Iliopoulos Dimitrios, Poultsides George, Peristeri Vasiliki, Kouri Georgia, Andreou Alexandros, Voyiatzis Nikolaos
Laboratory of Cytogenetics, 2nd Department of Pediatrics, A.H.E.P.A. Hospital, School of Medicine, Aristotelian University of Thessaloniki, Thessaloniki, Greece.
Ann Genet. 2004 Jan-Mar;47(1):95-8. doi: 10.1016/j.anngen.2003.08.025.

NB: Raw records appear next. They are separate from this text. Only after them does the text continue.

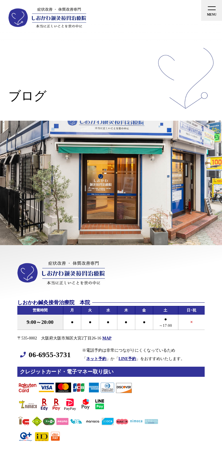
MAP (107, 338)
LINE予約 (127, 358)
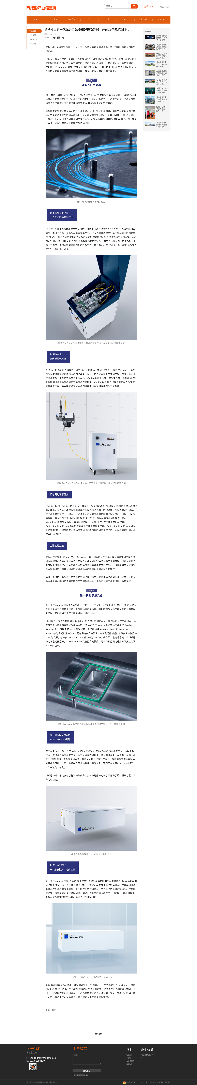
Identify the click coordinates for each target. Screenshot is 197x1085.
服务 (125, 19)
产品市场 (53, 19)
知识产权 (161, 19)
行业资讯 (32, 31)
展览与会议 (33, 39)
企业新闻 (32, 35)
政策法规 (32, 44)
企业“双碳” (143, 19)
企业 (89, 19)
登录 (162, 7)
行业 (107, 19)
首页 (35, 19)
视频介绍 (71, 19)
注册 (168, 7)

The occurrence of double aneuploidy in the same individual is a relatively rare phenomenon. We describe twin newborns with typical clinical features of Down's syndrome, of which one revealed 48,XXY,+21 GTG-band karyotype. The second newborn died 2 days after its birth, and was clinically diagnosed having Down syndrome. Due to the same clinical features of the twins, the common placenta and amniotic sac, we speculate that they were monozygotics and as a result the second newborn should also be a Klinefelter. The purpose of this report is to present a rare case of possible coincidence of double aneuploidy in newborn twins. A review of the literature showed that double trisomy (48,XXY,+21) in a twin newborn infant has never occurred.
同一个体出现双三体是一种相对罕见的现象。我们描述了一对具有典型唐氏综合征临床特征的双胞胎新生儿,其中一个显示为48,XXY,+21 GTG带核型。第二个新生儿出生后2天死亡,临床诊断为唐氏综合征。由于这对双胞胎具有相同的临床特征、共用胎盘和羊膜囊,我们推测他们是单卵双胞胎,因此第二个新生儿也应该是克兰费尔特综合征患者。本报告的目的是呈现一例新生儿双胞胎中可能出现双三体巧合的罕见病例。文献回顾显示,双胞胎新生儿中从未出现过双三体(48,XXY,+21)的情况。